[[ Record set, beginning ]]
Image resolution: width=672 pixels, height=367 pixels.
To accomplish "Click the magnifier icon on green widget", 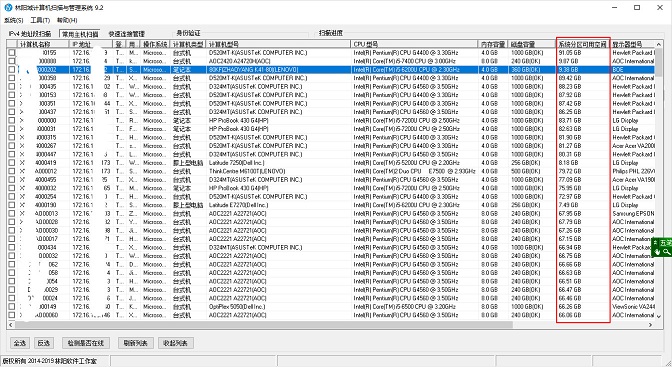I will tap(667, 252).

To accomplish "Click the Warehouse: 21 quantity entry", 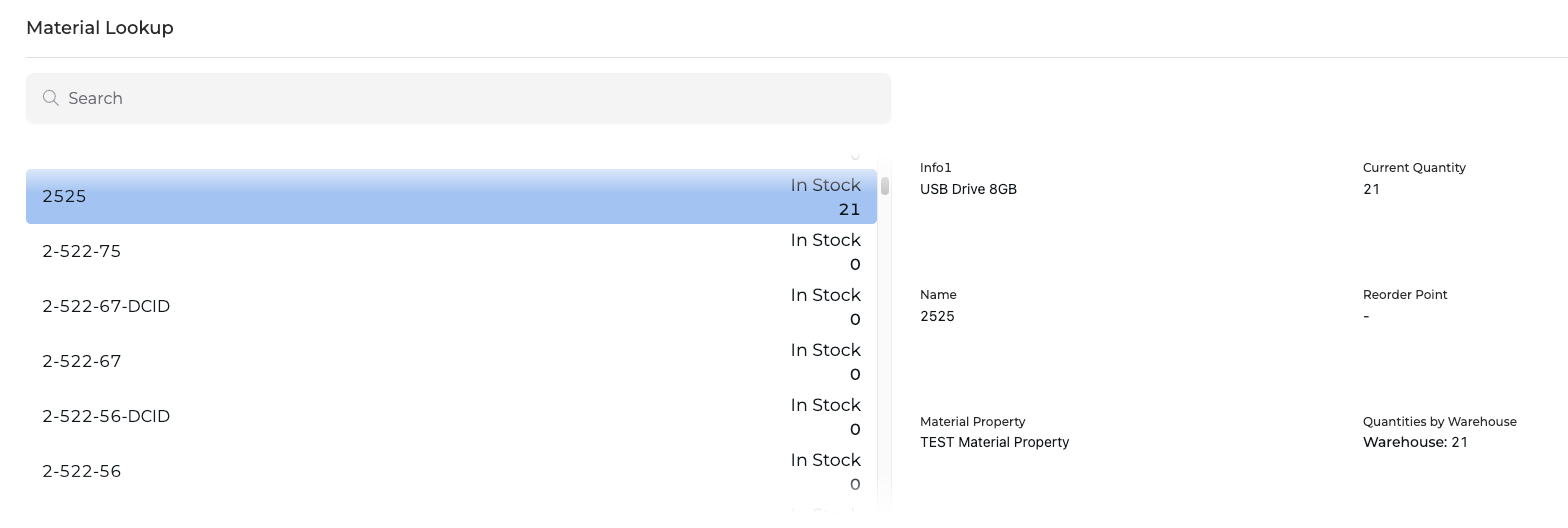I will pyautogui.click(x=1415, y=442).
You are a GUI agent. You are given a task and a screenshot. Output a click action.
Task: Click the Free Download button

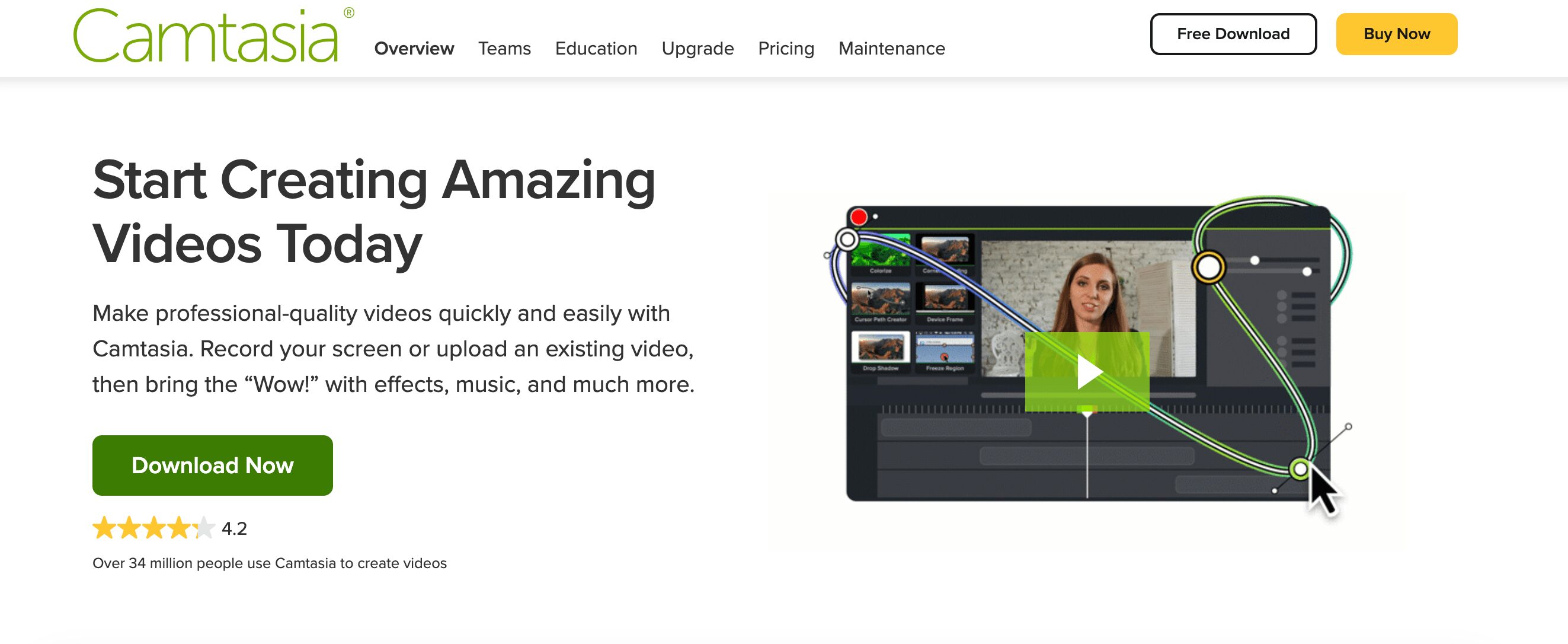1232,33
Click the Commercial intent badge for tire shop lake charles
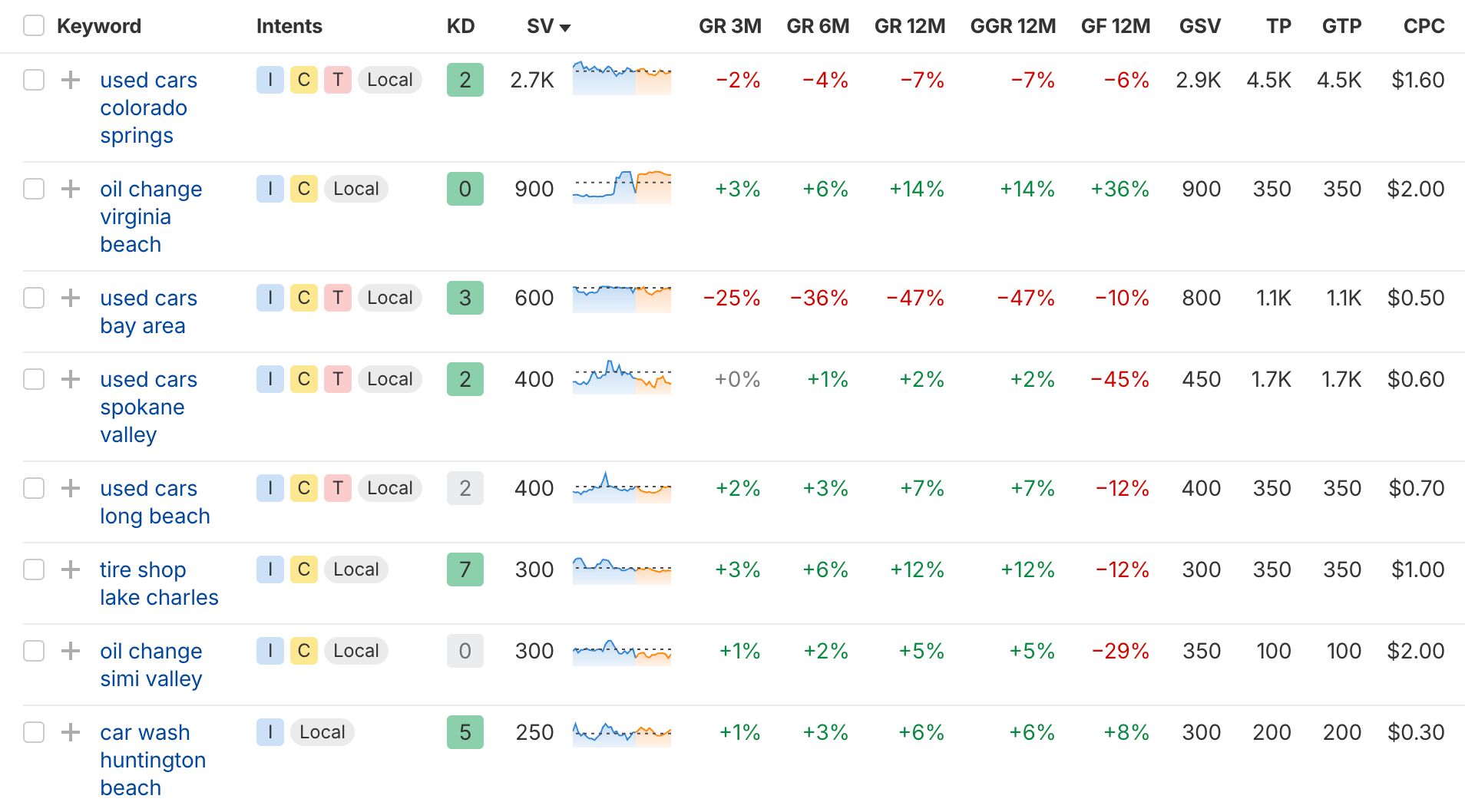1465x812 pixels. [304, 569]
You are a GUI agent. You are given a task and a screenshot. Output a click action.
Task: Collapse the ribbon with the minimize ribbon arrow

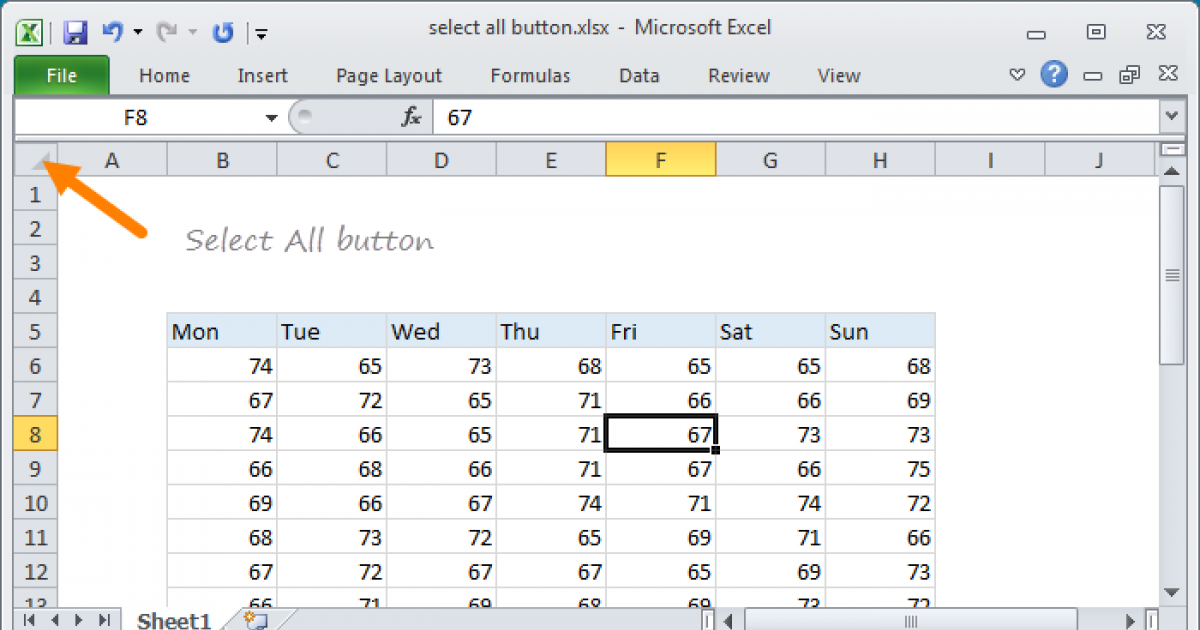tap(1017, 74)
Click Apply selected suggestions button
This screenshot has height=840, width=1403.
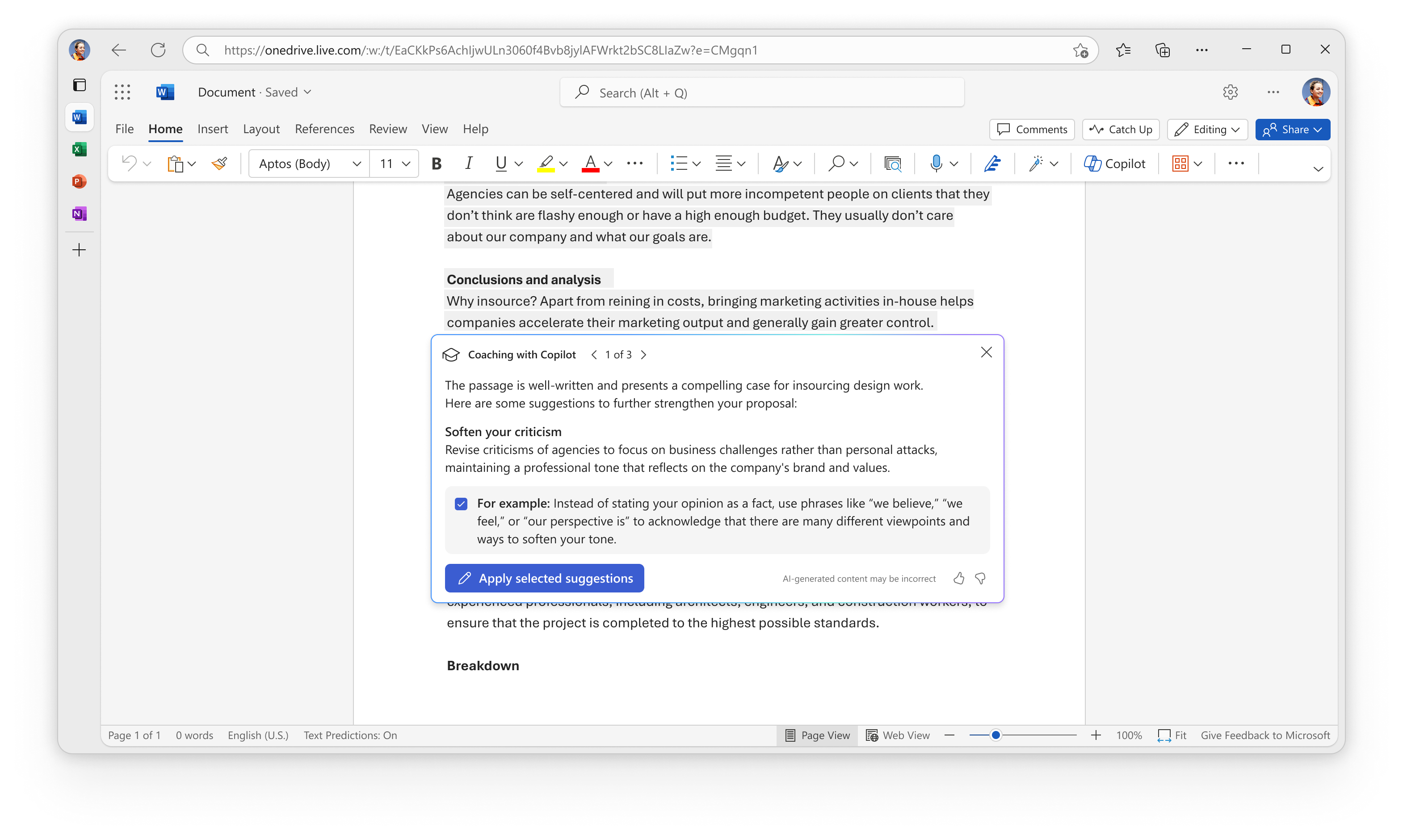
[[ Record set, end ]]
▸ What to do
This task calls for restating, word for word, each line from the line holding "Click the Commercial" through the end of the material, pictures left out.

▸ Task output
Click the Commercial intent badge for tire shop lake charles
1465x812 pixels. [304, 569]
You are a GUI agent. You are given a task and a screenshot. Output a click action.
Task: Collapse the ribbon with the minimize ribbon arrow

tap(1017, 74)
Click Apply selected suggestions button
This screenshot has height=840, width=1403.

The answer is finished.